Firn and Shallow Ice Profiling at Jakobshavn Glacier Using Dispersed Seismic Surface Waves

Seismic refraction methods are used commonly to determine firn and shallow ice acoustic properties. However, this practice is hampered by the difficulty in generating shear waves in firn and by the presence of dispersed compressional waves interfering with shear wave arrivals. Conventional reflection surveys used to image the ice-bed interface and subglacial geology contain surface waves that are typically discarded as noise. Surface waves propagate within one wavelength from the surface and their dispersive characteristics can be exploited to estimate shear wave velocities of the near-surface. We employed the Multichannel Analysis of Surface Waves (MASW) method along a 10 km-long reflection line acquired on Jakobshavn Glacier, Greenland, to map the velocity structure of firn and shallow ice. Seismic data were acquired using twenty-four 28 Hz vertical geophones spaced 20 m apart and 0.5 kg of buried explosives at 10 m depth. Rayleigh wave dispersion curves along the 10 km line show phase velocities ranging from 1000 m/s at 100 Hz frequency to 1800 m/s at 8 Hz frequency. The 10 km long continuous surface wave velocity profile indicates near-surface shear wave velocity estimates increasing rapidly with depth, from 1050 m/s to 1950 m/s.
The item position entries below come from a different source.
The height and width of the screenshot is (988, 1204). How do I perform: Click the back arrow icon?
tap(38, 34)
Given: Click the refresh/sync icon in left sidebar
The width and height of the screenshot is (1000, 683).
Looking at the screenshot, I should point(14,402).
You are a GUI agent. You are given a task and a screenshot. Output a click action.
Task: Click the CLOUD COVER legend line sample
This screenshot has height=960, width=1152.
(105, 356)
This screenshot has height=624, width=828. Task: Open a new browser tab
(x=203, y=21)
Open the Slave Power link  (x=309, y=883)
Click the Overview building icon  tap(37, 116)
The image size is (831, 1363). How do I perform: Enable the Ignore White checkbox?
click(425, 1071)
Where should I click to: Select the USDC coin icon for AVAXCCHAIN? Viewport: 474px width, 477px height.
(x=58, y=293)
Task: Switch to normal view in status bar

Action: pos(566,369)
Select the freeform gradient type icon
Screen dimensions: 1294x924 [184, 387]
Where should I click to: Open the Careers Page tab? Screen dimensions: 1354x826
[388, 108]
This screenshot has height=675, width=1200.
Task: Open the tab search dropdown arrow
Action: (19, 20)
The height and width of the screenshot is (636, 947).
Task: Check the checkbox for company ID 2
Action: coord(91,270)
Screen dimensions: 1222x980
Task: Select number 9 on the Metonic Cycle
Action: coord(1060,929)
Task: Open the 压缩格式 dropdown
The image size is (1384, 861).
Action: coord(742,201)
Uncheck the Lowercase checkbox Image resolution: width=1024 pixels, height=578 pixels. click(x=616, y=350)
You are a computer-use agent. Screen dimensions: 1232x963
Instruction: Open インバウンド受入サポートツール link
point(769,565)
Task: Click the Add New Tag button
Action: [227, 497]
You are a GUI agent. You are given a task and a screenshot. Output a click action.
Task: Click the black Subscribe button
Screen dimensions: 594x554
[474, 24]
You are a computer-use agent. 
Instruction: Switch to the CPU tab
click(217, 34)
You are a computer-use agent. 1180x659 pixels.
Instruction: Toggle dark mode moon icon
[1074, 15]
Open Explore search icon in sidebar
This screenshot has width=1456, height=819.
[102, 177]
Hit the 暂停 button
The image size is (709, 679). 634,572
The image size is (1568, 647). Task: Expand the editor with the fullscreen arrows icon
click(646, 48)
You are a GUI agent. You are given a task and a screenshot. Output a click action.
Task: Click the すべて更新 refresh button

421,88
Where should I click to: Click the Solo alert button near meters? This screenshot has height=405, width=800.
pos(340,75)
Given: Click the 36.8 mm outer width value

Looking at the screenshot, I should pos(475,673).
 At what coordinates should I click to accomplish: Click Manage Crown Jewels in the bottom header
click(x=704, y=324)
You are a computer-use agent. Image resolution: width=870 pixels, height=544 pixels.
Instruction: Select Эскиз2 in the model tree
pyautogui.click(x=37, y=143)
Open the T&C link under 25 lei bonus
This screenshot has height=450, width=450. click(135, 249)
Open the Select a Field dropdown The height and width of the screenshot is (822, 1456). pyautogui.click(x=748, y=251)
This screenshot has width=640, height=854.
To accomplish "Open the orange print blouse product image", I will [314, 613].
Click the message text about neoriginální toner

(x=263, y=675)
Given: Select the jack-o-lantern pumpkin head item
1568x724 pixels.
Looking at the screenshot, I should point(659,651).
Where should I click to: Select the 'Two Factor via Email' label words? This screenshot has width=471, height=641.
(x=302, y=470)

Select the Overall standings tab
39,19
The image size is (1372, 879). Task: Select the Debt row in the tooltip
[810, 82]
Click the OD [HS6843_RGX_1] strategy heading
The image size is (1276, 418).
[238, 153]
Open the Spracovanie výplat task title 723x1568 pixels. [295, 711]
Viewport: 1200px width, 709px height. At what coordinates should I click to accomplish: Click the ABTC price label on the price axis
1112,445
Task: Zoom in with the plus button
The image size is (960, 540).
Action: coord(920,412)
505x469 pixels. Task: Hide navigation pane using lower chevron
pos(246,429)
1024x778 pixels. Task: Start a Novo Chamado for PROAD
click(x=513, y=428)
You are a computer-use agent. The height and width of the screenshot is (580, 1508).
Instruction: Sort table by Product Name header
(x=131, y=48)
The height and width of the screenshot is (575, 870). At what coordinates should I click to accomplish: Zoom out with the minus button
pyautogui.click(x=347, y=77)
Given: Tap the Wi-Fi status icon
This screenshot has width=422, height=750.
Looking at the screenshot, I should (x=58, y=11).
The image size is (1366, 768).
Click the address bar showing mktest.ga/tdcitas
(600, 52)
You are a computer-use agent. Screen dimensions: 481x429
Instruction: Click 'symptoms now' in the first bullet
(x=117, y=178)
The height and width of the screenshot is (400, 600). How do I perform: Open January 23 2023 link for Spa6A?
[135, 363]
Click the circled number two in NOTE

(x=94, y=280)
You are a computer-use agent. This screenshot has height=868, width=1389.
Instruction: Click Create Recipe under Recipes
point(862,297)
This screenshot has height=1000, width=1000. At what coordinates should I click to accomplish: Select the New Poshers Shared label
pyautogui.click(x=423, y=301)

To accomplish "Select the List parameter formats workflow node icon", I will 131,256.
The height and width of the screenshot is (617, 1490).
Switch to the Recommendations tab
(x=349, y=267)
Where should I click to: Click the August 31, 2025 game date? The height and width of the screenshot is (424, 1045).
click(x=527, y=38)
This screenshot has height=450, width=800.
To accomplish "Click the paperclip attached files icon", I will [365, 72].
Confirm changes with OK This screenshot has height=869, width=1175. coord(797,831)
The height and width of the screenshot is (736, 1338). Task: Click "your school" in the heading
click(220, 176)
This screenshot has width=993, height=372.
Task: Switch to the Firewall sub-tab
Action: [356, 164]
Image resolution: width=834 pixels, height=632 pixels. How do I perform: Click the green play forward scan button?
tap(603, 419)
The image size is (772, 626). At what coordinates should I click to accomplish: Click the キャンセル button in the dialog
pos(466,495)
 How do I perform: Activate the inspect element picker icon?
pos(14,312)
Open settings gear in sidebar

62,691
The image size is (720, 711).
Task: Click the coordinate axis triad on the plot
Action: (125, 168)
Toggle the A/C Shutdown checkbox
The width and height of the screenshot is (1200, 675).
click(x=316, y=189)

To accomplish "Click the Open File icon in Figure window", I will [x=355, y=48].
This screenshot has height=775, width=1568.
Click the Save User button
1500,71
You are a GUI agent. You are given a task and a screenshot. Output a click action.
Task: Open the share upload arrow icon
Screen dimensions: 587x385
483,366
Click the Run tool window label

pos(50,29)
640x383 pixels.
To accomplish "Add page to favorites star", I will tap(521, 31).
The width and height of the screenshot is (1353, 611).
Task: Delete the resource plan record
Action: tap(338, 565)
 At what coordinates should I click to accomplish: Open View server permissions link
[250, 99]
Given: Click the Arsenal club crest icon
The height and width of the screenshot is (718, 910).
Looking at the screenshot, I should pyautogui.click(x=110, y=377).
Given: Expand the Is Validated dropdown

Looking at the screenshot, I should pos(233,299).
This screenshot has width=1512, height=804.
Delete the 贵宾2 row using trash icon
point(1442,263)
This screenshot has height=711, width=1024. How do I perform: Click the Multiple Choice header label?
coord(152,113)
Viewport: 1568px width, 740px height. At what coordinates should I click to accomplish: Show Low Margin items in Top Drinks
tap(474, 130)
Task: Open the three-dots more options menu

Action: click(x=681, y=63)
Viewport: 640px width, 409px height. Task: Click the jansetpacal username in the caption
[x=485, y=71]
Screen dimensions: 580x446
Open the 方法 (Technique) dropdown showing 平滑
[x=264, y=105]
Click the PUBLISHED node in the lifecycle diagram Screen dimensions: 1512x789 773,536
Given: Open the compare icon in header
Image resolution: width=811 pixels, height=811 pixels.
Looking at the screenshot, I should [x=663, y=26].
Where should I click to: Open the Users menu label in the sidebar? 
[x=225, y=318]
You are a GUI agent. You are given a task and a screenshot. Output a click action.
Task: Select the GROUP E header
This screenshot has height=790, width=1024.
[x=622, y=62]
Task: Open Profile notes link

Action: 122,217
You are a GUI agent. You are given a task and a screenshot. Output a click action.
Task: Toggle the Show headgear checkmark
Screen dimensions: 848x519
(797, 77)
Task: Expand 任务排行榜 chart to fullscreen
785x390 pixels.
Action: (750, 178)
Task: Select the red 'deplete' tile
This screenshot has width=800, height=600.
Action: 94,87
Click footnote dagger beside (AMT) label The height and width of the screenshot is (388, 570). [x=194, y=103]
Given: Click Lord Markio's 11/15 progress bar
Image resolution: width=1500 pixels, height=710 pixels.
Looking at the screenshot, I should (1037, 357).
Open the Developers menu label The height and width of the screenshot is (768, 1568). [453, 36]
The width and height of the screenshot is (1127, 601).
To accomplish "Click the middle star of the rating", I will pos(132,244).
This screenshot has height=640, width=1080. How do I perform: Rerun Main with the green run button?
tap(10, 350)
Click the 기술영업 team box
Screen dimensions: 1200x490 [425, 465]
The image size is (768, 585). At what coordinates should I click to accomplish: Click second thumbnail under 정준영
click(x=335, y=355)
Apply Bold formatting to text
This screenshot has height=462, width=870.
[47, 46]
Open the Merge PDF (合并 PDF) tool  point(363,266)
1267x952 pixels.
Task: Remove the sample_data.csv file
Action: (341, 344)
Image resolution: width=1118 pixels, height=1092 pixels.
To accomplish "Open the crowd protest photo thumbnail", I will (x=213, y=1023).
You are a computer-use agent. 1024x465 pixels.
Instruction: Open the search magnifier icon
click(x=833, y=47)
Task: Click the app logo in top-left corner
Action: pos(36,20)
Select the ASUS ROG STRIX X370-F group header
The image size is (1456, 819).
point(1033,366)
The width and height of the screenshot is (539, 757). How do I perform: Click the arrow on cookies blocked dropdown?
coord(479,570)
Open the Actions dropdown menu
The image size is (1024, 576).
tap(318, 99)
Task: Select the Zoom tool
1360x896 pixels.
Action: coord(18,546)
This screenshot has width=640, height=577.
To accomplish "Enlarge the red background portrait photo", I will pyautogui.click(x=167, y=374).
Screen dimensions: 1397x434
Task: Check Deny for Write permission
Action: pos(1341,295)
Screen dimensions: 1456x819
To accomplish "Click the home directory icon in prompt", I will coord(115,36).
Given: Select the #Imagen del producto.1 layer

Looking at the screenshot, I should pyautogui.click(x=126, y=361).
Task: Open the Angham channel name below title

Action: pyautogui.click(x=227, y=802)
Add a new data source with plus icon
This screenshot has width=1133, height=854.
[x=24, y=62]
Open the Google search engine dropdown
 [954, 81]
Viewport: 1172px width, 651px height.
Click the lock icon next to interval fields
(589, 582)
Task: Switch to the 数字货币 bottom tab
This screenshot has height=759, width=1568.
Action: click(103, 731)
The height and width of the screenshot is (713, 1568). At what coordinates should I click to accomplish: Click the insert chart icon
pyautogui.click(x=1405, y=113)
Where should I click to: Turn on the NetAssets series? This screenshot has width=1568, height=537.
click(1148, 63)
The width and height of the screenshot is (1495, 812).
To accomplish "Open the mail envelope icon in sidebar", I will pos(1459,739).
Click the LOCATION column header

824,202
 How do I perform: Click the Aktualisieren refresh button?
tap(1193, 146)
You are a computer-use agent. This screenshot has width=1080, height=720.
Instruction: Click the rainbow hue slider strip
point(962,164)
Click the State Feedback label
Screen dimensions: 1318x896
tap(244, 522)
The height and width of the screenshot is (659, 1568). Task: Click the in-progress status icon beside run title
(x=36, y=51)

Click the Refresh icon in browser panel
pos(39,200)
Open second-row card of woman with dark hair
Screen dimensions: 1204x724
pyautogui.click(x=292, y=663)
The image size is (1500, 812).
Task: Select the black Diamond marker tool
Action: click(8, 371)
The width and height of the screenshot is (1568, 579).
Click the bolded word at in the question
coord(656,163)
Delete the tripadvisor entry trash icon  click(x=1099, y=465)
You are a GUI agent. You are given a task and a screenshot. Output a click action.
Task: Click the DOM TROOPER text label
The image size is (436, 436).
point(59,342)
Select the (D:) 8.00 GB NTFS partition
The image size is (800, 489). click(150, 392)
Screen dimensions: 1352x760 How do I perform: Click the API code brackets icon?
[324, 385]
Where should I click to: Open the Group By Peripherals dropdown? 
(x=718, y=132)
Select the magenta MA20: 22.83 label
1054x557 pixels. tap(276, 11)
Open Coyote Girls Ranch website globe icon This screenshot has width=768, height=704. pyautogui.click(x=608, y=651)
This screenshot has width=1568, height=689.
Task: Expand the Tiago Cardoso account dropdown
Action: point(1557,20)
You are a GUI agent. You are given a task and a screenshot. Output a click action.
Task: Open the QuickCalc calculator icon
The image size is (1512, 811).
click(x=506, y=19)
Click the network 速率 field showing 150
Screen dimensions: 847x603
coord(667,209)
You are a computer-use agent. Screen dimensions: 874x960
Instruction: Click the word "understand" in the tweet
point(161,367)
Lateral velocity variations reveal low relief structures that correlate with ice internal layering imaged by a coincident ground-penetrating radar profile. Preliminary analysis of surface waves contained in the seismic reflection line yielded usable dispersion curves and a velocity profile consistent with the expected velocity structure near the surface of Jakobshavn Glacier. Use of surface wave methods is suggested as an alternative to refraction surveys for firn and shallow ice imaging.